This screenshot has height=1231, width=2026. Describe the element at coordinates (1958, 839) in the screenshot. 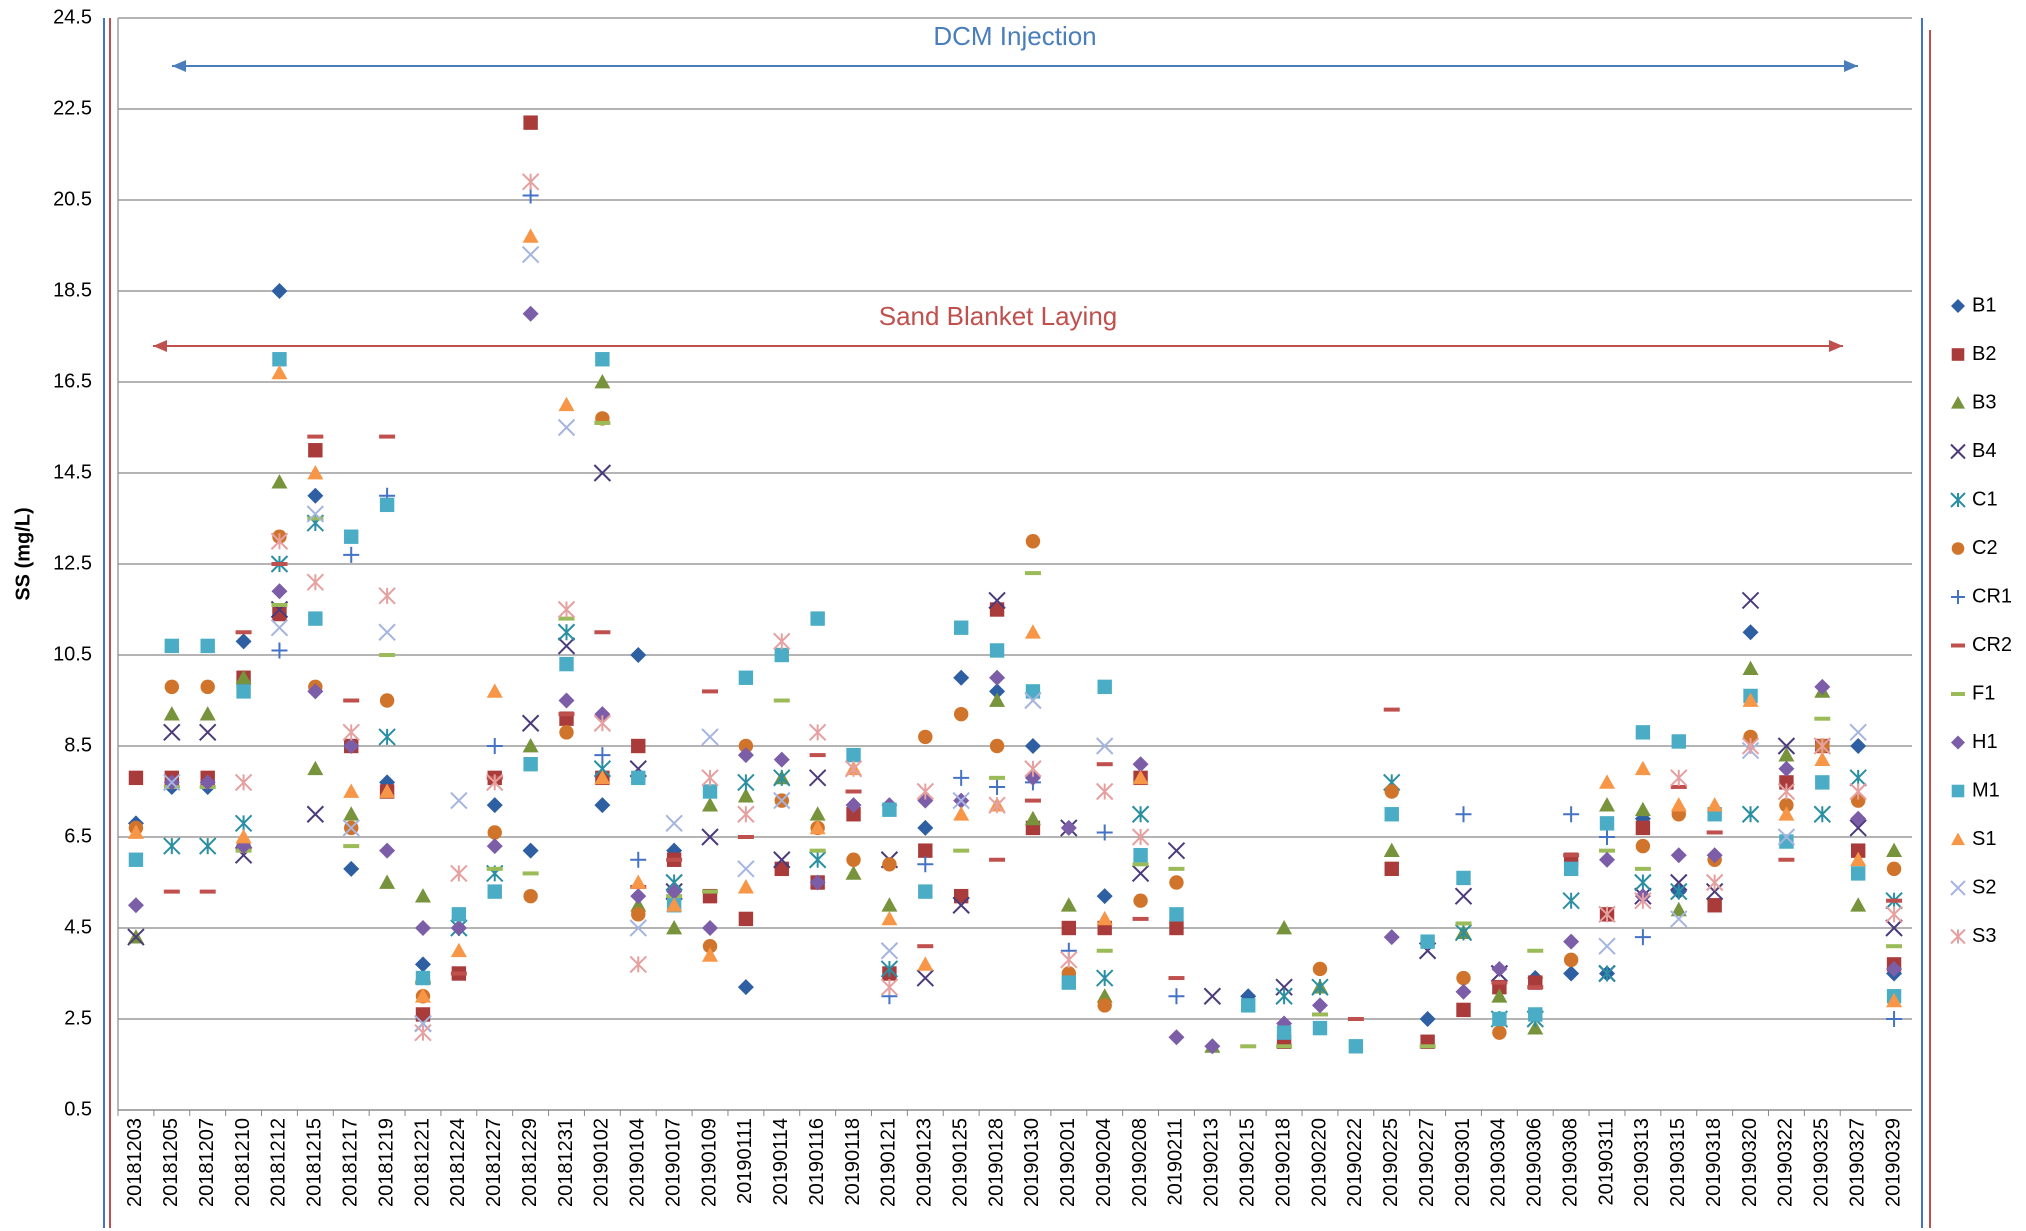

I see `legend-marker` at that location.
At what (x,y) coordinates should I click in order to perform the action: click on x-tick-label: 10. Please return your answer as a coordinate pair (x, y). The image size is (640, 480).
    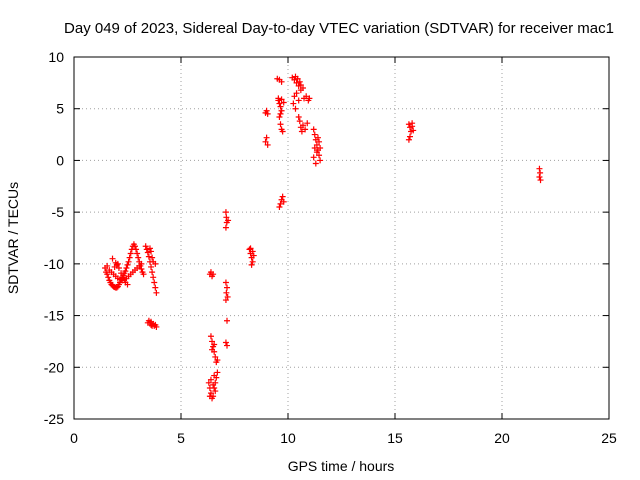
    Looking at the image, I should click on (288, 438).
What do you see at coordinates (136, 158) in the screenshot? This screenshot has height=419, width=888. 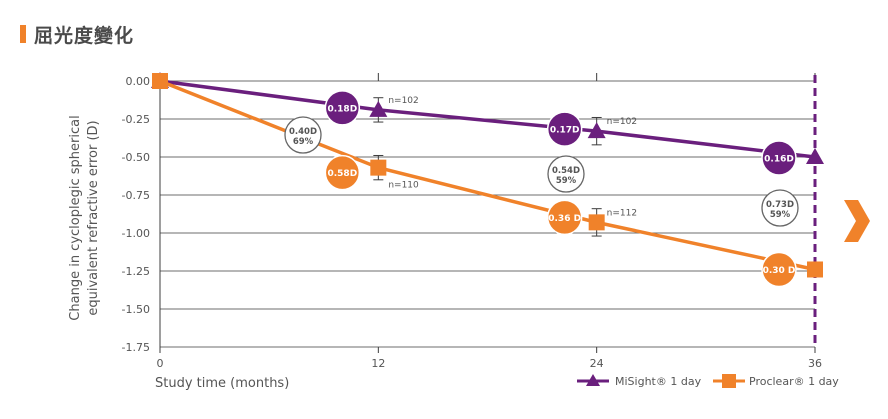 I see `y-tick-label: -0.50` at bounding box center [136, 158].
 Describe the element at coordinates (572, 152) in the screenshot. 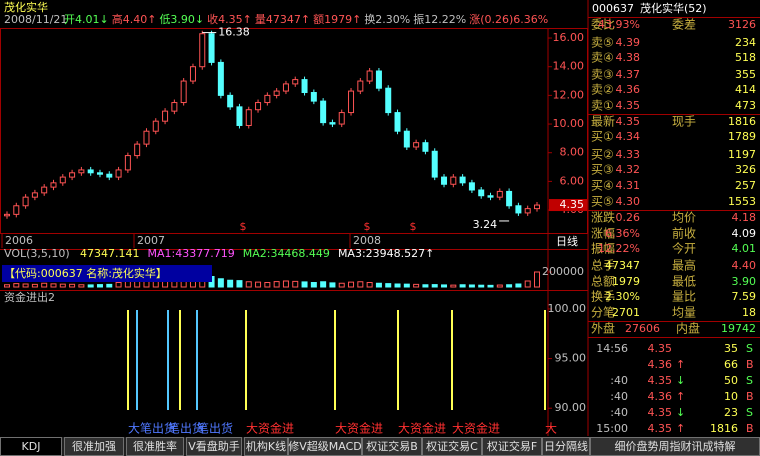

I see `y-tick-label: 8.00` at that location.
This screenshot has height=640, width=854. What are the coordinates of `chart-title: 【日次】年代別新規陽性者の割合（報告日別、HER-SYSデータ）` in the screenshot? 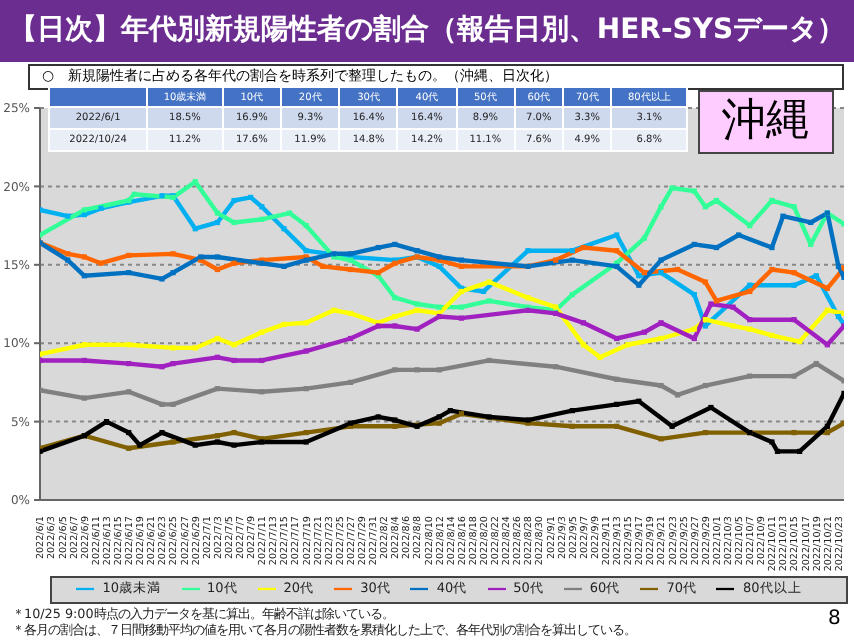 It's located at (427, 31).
---
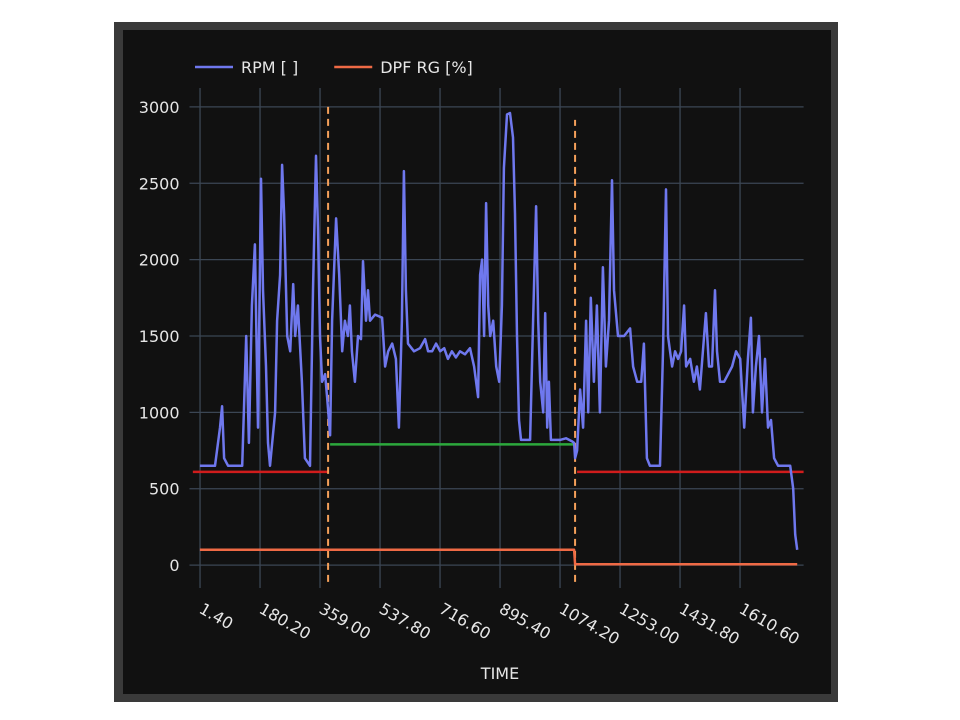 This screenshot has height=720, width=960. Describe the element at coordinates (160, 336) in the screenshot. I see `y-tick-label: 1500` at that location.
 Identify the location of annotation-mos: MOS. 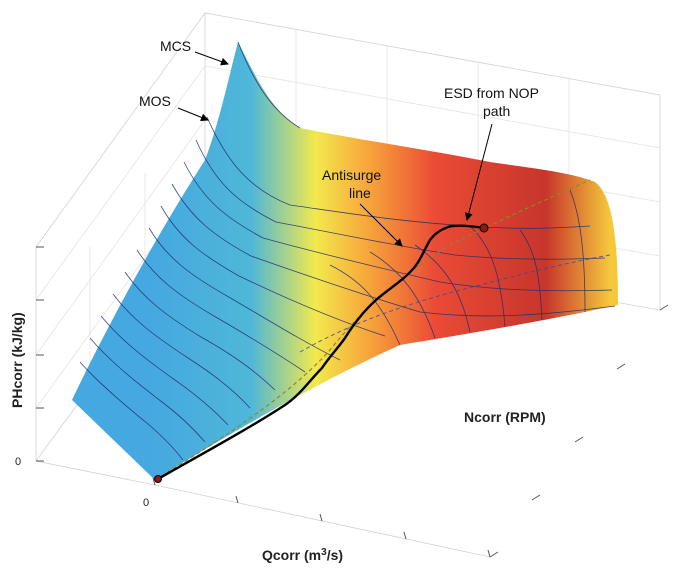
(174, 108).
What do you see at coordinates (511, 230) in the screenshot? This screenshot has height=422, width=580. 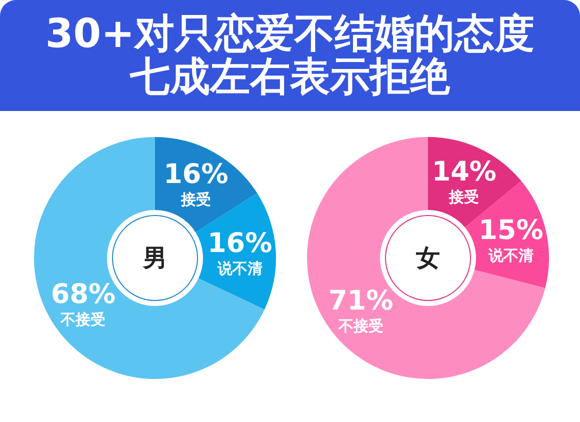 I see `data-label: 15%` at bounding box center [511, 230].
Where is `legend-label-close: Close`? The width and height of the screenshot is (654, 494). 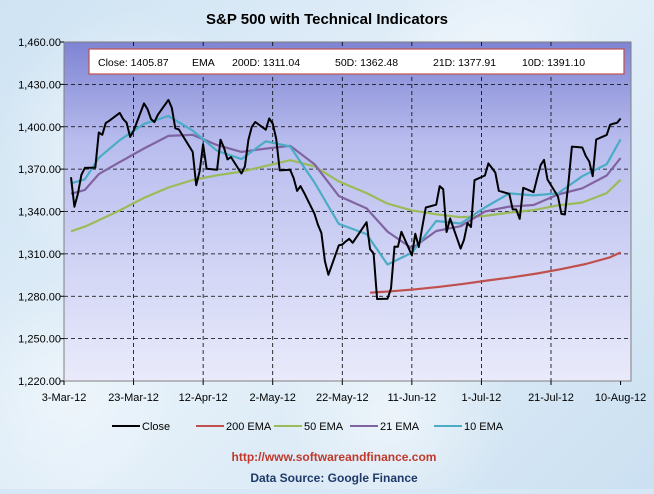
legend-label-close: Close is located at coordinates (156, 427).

Exercise
Extract every line of the data above that contains the word "should", copying each such line in full.

Exercise response
At what (x,y) coordinates should I click in order to perform the action: click on x-tick-label: 10. Please return your answer as a coordinate pair (x, y). The image size is (640, 480).
    Looking at the image, I should click on (288, 438).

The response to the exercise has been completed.